--- RECORDS ---
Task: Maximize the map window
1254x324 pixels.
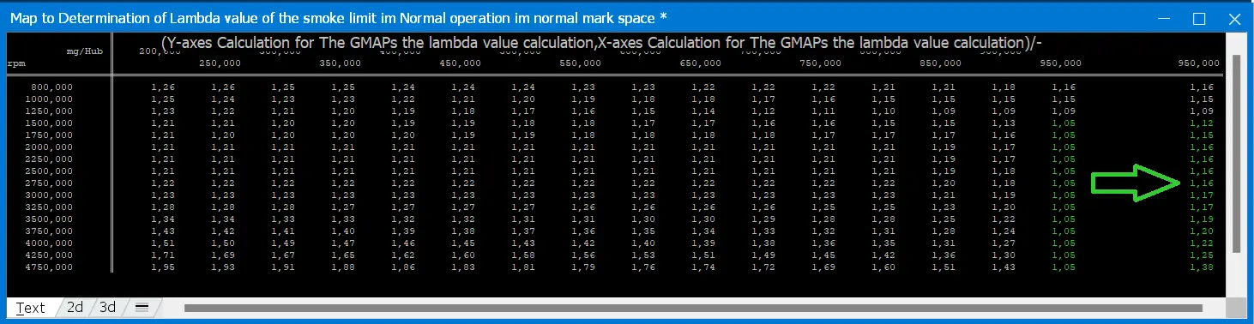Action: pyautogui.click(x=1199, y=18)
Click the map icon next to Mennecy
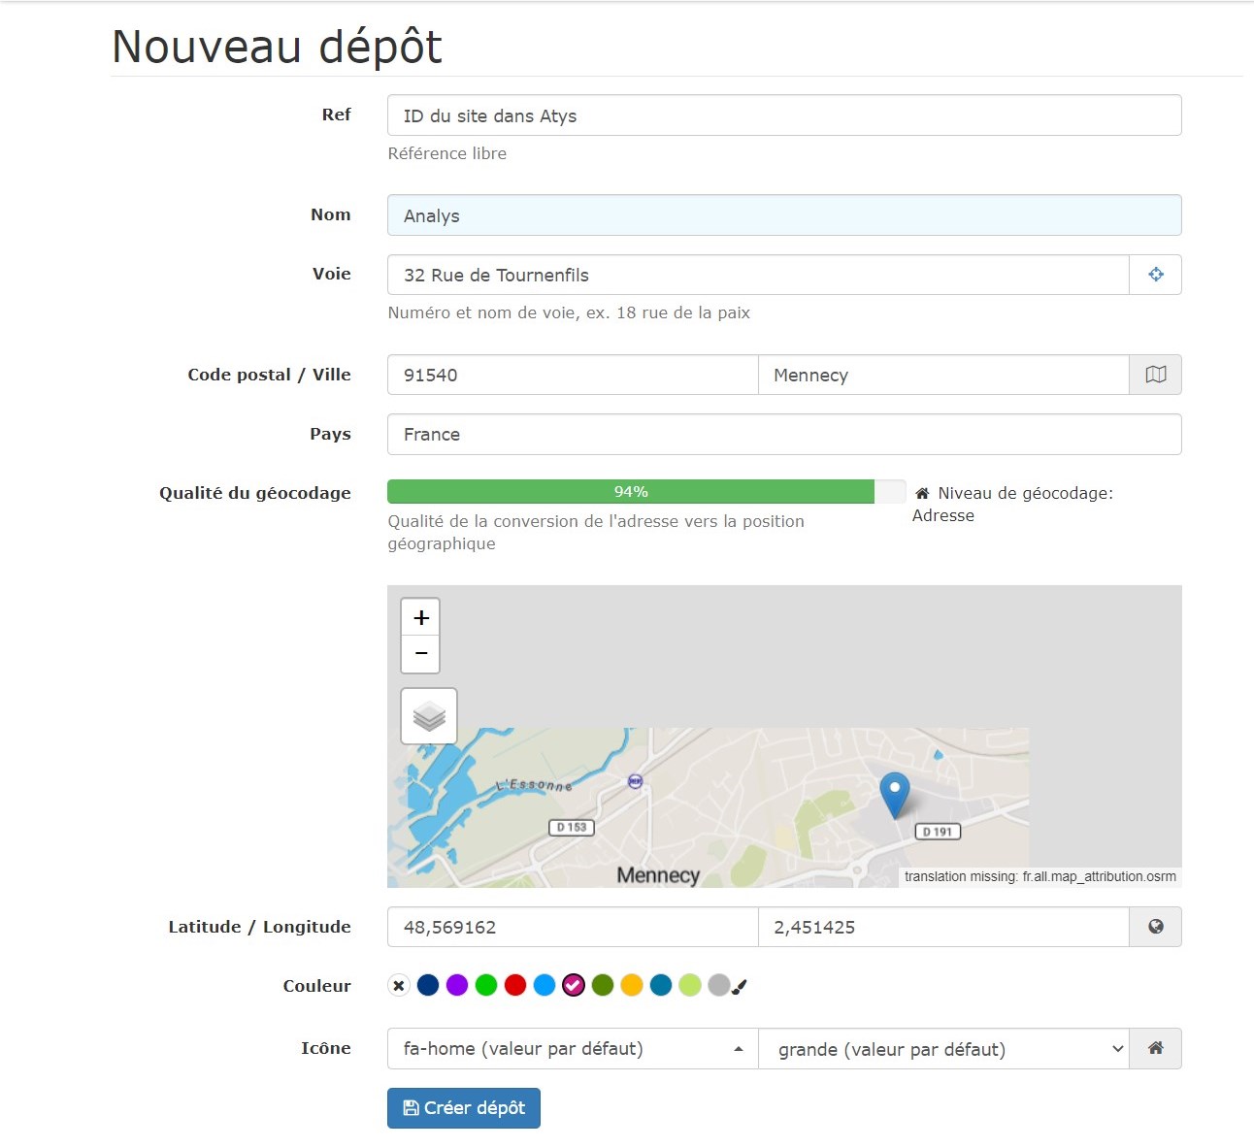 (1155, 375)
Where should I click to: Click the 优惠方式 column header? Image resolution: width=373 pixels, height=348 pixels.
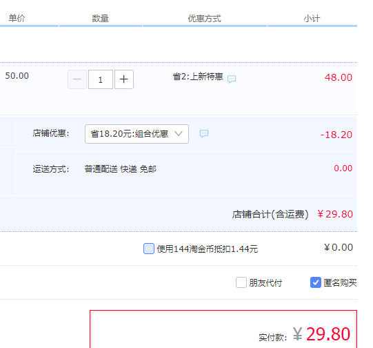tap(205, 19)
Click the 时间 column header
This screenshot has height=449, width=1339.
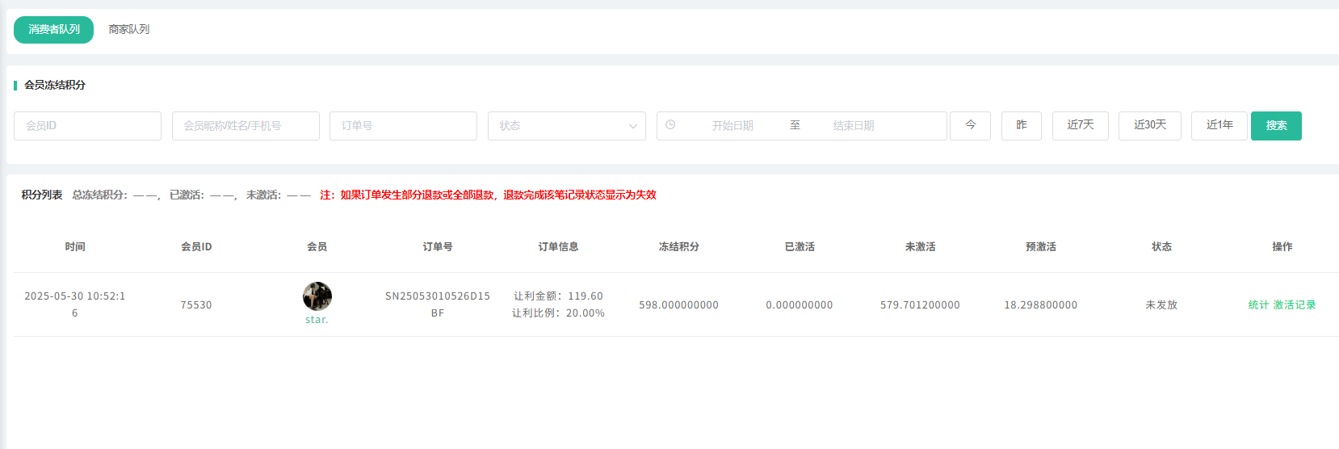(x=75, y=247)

--- TASK GOAL ---
Give back exactly the lines from the opening of the listing through the line holding "Click the 时间 column header", both ends included, with every picture omitted.

--- COMPLETED EXERCISE ---
Task: Maximize the map window
1254x324 pixels.
Action: pyautogui.click(x=1199, y=18)
Click the map icon next to Mennecy
 (1155, 375)
Where should I click to: Click the 优惠方式 column header? Image resolution: width=373 pixels, height=348 pixels.
tap(205, 19)
Click the 时间 column header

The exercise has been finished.